- [Exercise goal]: Present every line of the material below as a Markdown table with the columns Row and Line, numbering the rows and skipping blank lines. Leave the pictures out of the table.

Entries for locating words and elements

▬▬▬▬▬▬▬▬▬▬

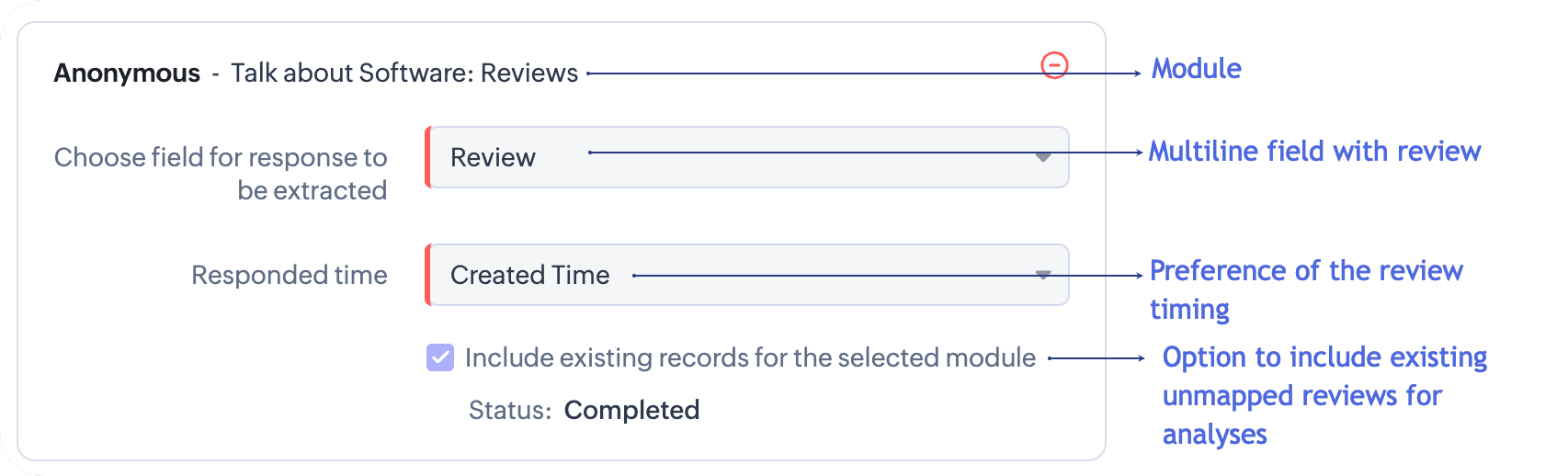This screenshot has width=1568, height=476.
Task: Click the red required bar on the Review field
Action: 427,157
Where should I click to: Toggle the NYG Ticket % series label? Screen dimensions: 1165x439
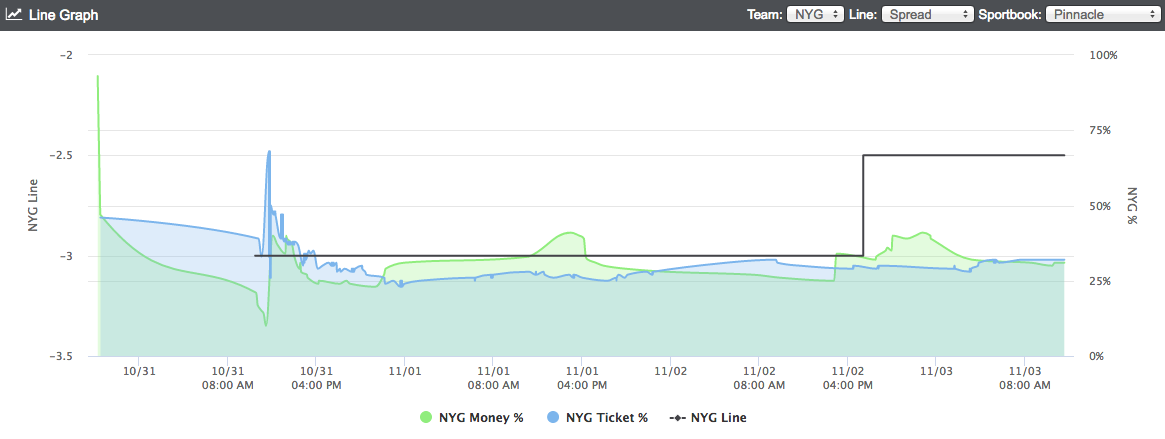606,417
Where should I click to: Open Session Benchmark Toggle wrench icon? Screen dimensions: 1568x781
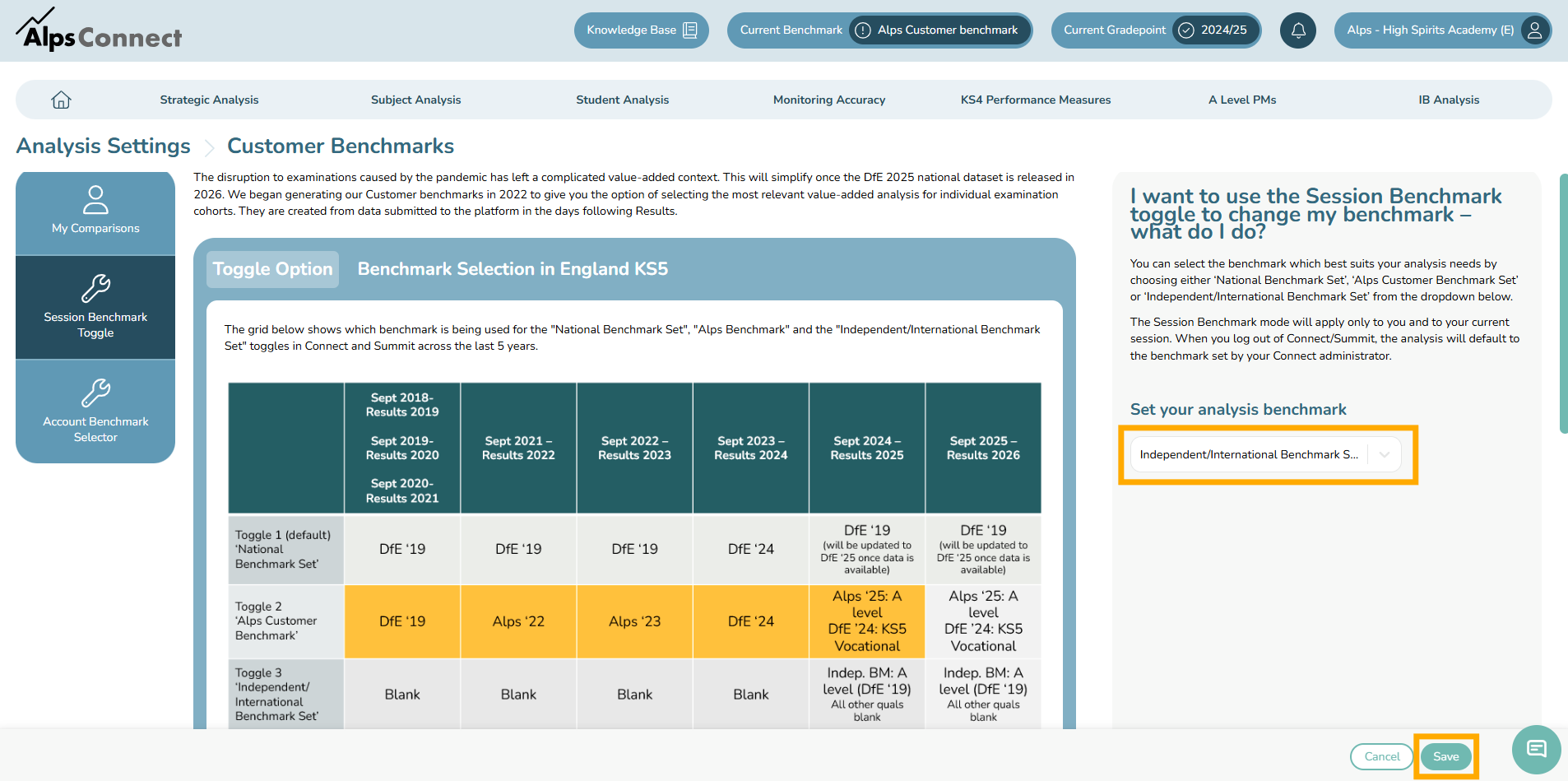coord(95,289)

▬▬▬▬▬▬▬▬▬▬

- [Solution to this task]:
| Row | Line |
|---|---|
| 1 | This screenshot has width=1568, height=476. |
| 2 | Task: Click the red required bar on the Review field |
| 3 | Action: 427,157 |
| 4 | Where should I click to: Toggle the NYG Ticket % series label? Screen dimensions: 1165x439 |
| 5 | 606,417 |
| 6 | Where should I click to: Open Session Benchmark Toggle wrench icon? Screen dimensions: 1568x781 |
| 7 | coord(95,289) |